DESCRIPTION OF THE TASK - All that should appear is the line containing "The width and height of the screenshot is (1024, 572)." and the lines after it in the records below, each reproduced exactly.

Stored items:

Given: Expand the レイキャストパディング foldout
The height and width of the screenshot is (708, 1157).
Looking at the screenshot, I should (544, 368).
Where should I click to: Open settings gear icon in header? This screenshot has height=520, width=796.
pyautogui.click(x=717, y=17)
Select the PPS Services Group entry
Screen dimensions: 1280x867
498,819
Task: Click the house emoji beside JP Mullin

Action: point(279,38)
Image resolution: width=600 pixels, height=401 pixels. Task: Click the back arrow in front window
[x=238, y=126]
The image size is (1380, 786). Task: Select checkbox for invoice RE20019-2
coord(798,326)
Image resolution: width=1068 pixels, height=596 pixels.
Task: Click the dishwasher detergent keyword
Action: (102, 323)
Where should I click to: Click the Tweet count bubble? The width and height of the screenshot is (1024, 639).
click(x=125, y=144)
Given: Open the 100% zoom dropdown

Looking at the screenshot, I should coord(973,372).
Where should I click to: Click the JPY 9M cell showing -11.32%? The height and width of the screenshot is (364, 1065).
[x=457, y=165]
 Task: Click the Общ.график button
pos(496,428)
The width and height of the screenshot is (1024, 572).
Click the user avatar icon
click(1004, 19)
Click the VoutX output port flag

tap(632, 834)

OUTPUT OF THE TASK -
The width and height of the screenshot is (1024, 572).
Click the user avatar icon
click(1004, 19)
Click the VoutX output port flag

tap(632, 834)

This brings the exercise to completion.